**TASKS TO PERFORM**
(a) According to the Celtics Summer League article, why shouldn't Semi Ojeleye's effectiveness come as a surprise?
(b) From the Celtics Summer League article, write out the passage that begins at the words "He’s shown he’s" and stops after "in the rough.".

**READING PASSAGE**
--- begin ---

NBA: Summer League-Boston Celtics at Los Angeles Lakers Joe Camporeale-USA TODAY Sports

Boston Celtics head coach Brad Stevens shared his thoughts on the team’s Summer League performance yesterday. He emphasized the importance of viewing Summer League play as a distinct experience from regular and postseason NBA basketball, noting that there will be a transition in roles for those players that make it from the Summer League team onto the official roster.

“Summer League’s great,” he said. “You get a chance to do things. You get the ball in crunch time, and all those other things, but you know some of those roles are going to be much different once the season really starts.”

Such is the reality of nearly every young player. Acclimating to the NBA is a difficult process, one that almost always means carving out a niche that fits a player’s primary talents, as he develops the ancillary skills and athleticism needed to take on a more central role.

Stevens, based on his comments, seems abundantly aware of this, but he has found a sense of optimism in the potential for immediate contribution from one of his rookies in a somewhat unlikely place—second-round pick Semi Ojeleye.

“I think what he’s doing translates,” Stevens said while speaking of Ojeleye. “His flexibility defensively is going to be enormous. I think that he will compete to be one of our better defenders right out the gate.”

That’s meaningful praise from a coach that is happy to wait for his younger players to earn their time on the court. Perhaps Ojeleye’s effectiveness shouldn’t come as a surprise. He’s an uber athlete, built like a Mack truck. At age 22, he’s considered old for a rookie, and he has had more time to develop both his body and his game than many of his peers.

He’s shown he’s stout enough to defend in the post, quick enough to defend on the perimeter, and a good enough shooter to make life a major pain for big men tasked with defending him. If those skills do in fact translate against NBA-level competition, then the Celtics may have found themselves something of a second-round diamond in the rough.

It’s probably a little to early to count on Ojeleye to be a substantial cog in the rotation just yet, but that Brad Stevens, a man not prone to hyperbole, believes he could be ready to play from day one is certainly encouraging.

--- end ---

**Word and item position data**

--- begin ---

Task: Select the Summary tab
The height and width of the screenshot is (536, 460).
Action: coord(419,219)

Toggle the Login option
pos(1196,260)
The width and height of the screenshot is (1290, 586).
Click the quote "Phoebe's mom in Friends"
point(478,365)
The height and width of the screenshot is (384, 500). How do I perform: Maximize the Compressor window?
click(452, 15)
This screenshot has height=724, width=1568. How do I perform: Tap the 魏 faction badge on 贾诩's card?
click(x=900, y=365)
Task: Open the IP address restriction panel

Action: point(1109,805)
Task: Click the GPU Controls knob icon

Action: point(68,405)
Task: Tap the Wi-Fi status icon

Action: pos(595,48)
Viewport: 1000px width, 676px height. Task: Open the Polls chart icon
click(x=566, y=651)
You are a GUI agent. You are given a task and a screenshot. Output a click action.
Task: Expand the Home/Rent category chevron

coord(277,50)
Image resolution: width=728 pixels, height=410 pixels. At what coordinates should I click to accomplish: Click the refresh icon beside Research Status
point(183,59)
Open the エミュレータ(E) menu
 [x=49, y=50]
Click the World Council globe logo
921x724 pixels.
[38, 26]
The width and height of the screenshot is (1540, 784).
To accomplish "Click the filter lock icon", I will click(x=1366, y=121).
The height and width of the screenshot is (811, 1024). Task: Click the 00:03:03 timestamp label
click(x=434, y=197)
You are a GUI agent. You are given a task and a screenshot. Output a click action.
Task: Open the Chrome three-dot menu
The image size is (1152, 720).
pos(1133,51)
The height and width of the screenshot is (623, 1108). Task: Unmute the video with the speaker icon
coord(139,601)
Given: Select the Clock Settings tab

--- end ---

**SET OF ANSWERS**
(a) He is an uber athlete, built like a Mack truck. At 22 he is considered old for a rookie, so he has had more time than many of his peers to develop both his body and his game.

(b)
He’s shown he’s stout enough to defend in the post, quick enough to defend on the perimeter, and a good enough shooter to make life a major pain for big men tasked with defending him. If those skills do in fact translate against NBA-level competition, then the Celtics may have found themselves something of a second-round diamond in the rough.